ANOVA for Categorical

We can use the f-distribution for ANOVAs (Analysis of Variance), which we’ve seen can be used to compare models, but they are also great for categorical variables.

A linear model with only categorical predictors have traditionally been called analysis of variance (ANOVA). The purpose is to find whether statistically significant differences exist between the means of several independent groups.

One-Way ANOVA

\(H_0\): \(\mu_A = \mu_B = \mu_C = \dots\) for all groups/categories (i.e. the means of each group are the same)
\(H_a\): at least one of the groups/categories’ means differ from the rest (i.e. at least one pair of means is not equal, or at least one sample mean is not equal to the others)

We want to compare the global mean to all sub-means.

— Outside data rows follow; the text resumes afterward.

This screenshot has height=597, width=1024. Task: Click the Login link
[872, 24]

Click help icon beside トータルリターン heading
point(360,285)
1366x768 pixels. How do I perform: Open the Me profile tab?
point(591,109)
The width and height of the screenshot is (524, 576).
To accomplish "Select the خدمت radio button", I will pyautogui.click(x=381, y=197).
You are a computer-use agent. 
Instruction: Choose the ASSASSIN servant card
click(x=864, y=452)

Global: \(\frac{\sum \text{Values}}{\sum \text{Group Sizes}}\)
Group Means: \(\bar{y_i}\)

We can variance in the data by the following:

Total Sum of Squares: \(SST = \sum\limits_{i=1}^{I} \sum\limits_{j=1}^{n_i} (y_{ij} - \bar{\bar{y}})^2\)
- \(i \in {1, \dots, I}\): group/category
- \(j \in {1, \dots, n_i}\) value within group/category
Within-Group Sum of Squares: \(SSW = \sum\limits_{i=1}^{I} \sum\limits_{j=1}^{n_i} (y_{ij} - \bar{y_i})^2\)
- how much groups are split from their own mean
Between-Group sum of Squares: \(SSB = \sum\limits_{i=1}^{I} \sum\limits_{j=1}^{n_i} (\bar{y_i} - \bar{\bar{y}})^2\)
- how much groups are split from the total mean
\(SST = SSW + SSB\)
- goal: we want to know which term dominates between \(SSW\) and \(SSB\)

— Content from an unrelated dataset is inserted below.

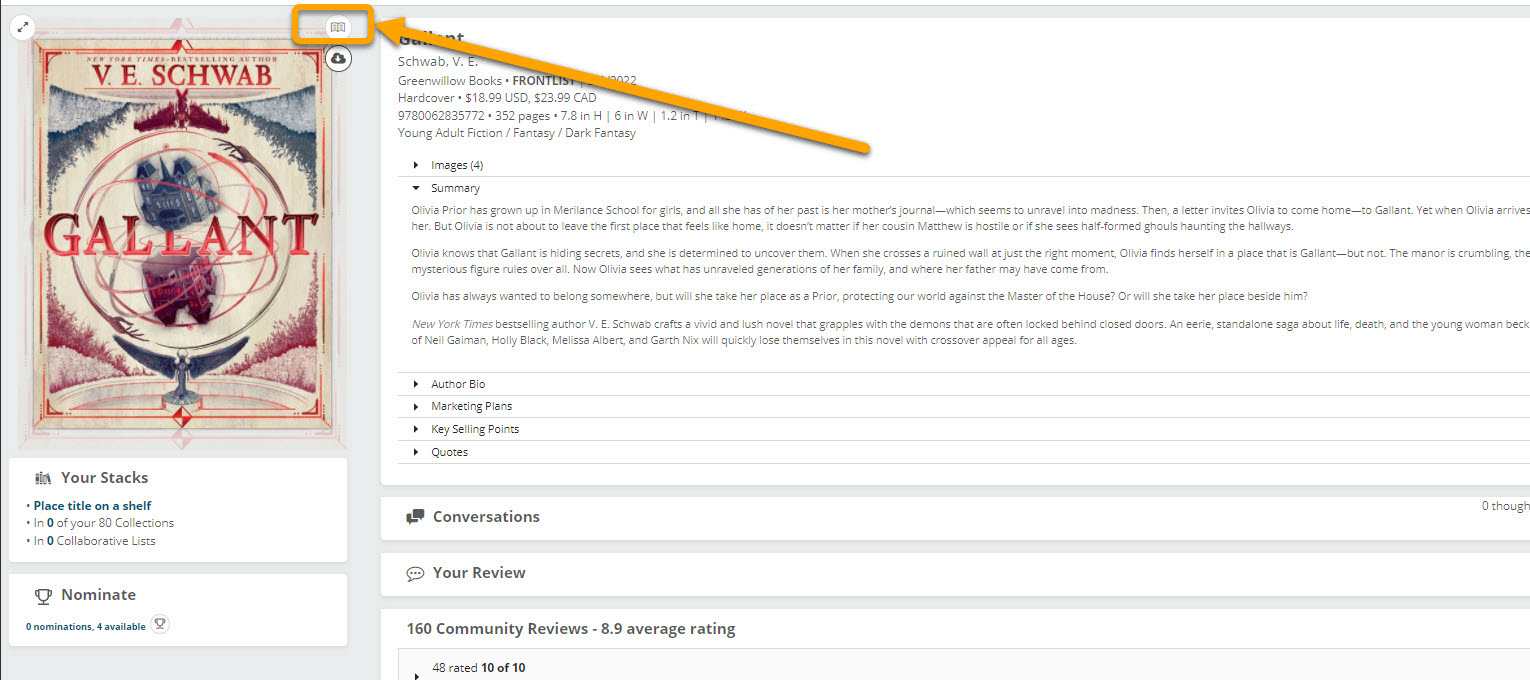Viewport: 1530px width, 680px height.
Task: Click the cloud download icon beside the cover
Action: tap(338, 59)
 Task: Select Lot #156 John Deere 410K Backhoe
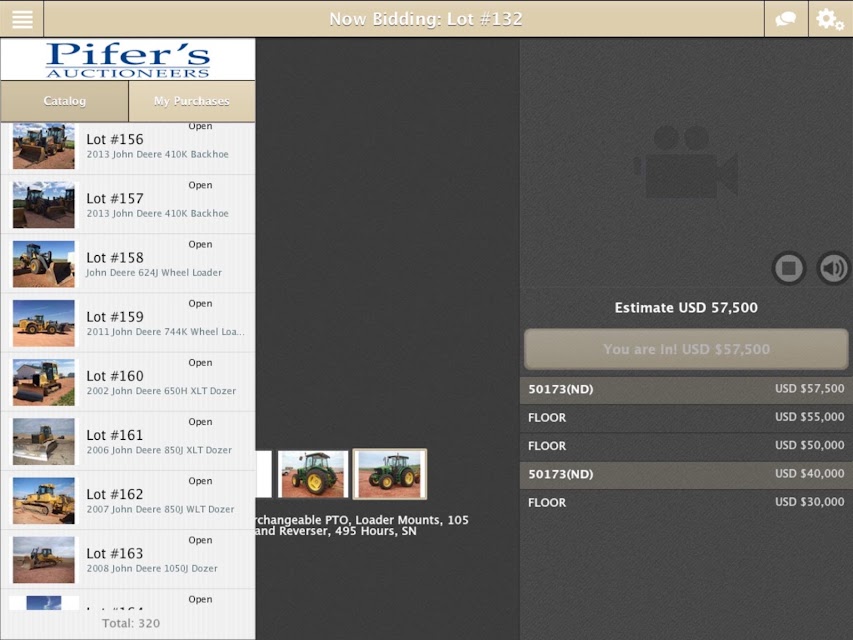pos(128,146)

Allowing for each group to have its own means accounts for \(\frac{SSB}{SST}\) percent of the variability. This is very similar to an \(R^2\).

Degrees of Freedom

Given \(I\) number of groups/categories and \(N\) total number of data points (across all groups/categories; recall that groups can have different number of data points):

\(SSB_{df} = I-1\)
\(SSW_{df} = N-I\)

F-Statistic

Given:

\(H_0\): \(\mu_0 = \mu_1 = \mu_2\)
\(H_a\): \(\mu_i \neq \mu_j\) for some pair \(i, j\)

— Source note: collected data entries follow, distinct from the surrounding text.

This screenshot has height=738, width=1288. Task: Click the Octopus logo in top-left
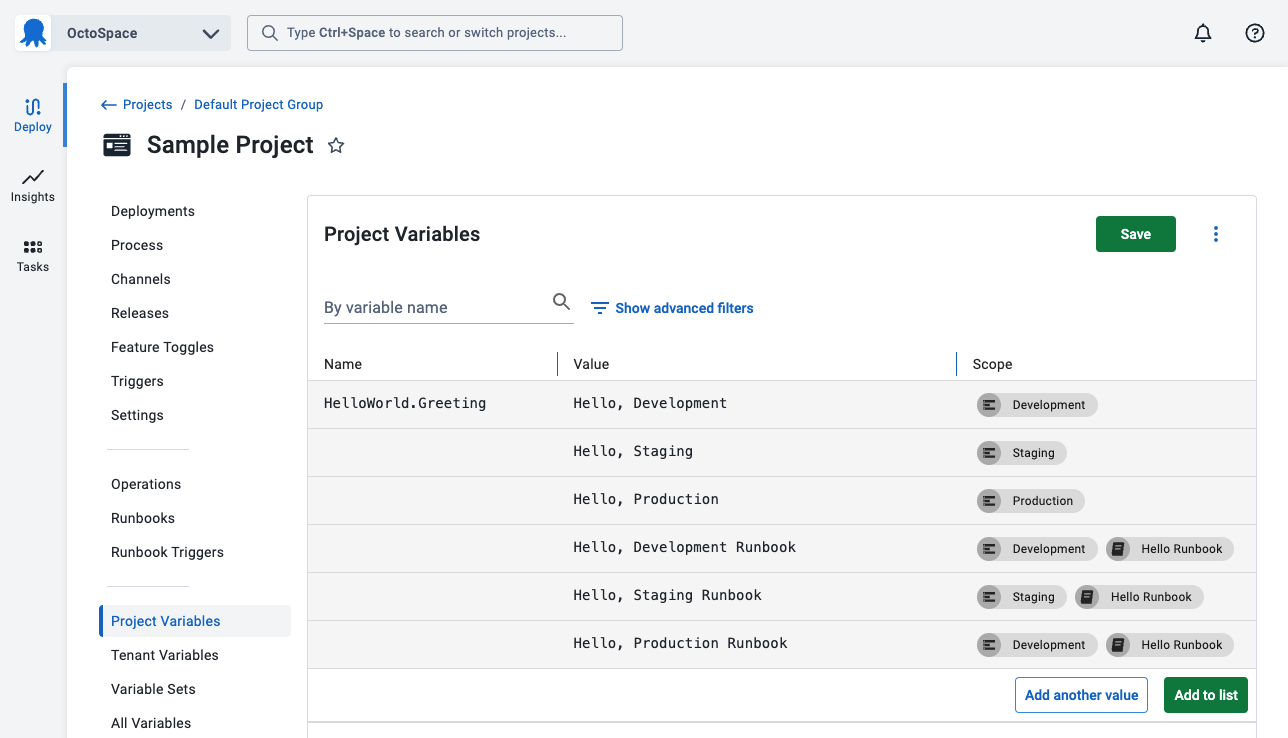tap(33, 33)
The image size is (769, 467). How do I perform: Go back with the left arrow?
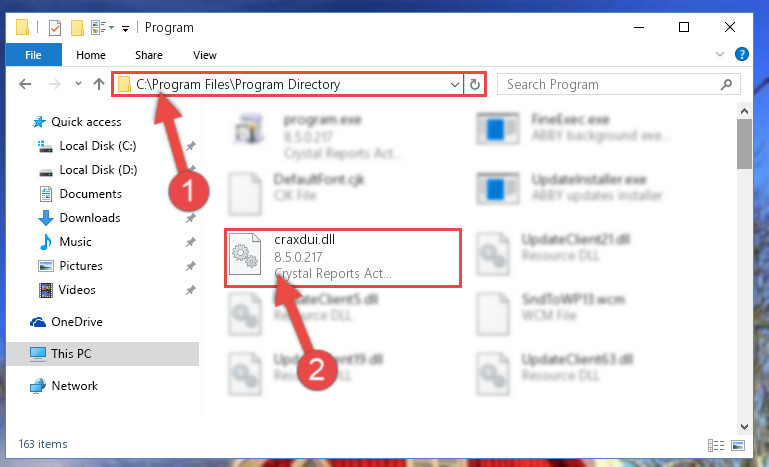pos(25,84)
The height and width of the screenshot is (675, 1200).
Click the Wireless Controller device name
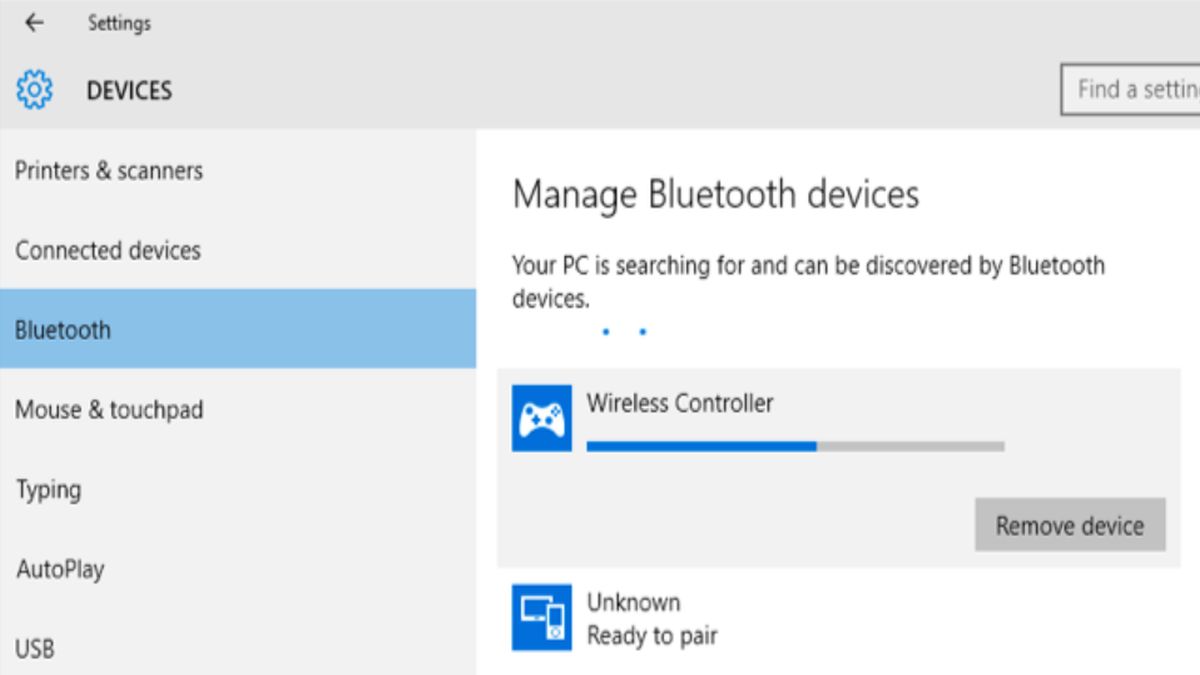point(680,403)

\(F_{stat} = \frac{SSB/SSB_{df}}{SSW/SSW_{df}} = \frac{\frac{SSB}{I-1}}{\frac{SSW}{N-I}}\)

Rejection Region: \(F_{\alpha,I-1,N-I}\)

ANOVA Table

It’s common to summarize everything associated with the analysis of variance in a table.

Given the example:

Control	Diet A	Diet B
3	5	5
2	3	6
1	4	7

ANOVA	SS	DF	SS/DF	\(F_{stat}\)
between	24	2	12	12
within	6	6	1
between	30

ANOVA as MLR

\(y = Control + \text{Effects of Groups} + Errors\)

A point in group \(i\) would look like:

\(y = \beta_0 + beta_i + \epsilon\)

We use indicator variables to set this up:

\(x_{ij} = \begin{cases} 1 \\ 0 \end{cases}\)

We choose one group as control and create the model:

\(y_{ij} = \mu_0 + \tau_1 x_{1j} + \tau_2 x_{2j} + \dots + \tau_{I-1} x_{{I-1}, j} + \epsilon_{ij}\)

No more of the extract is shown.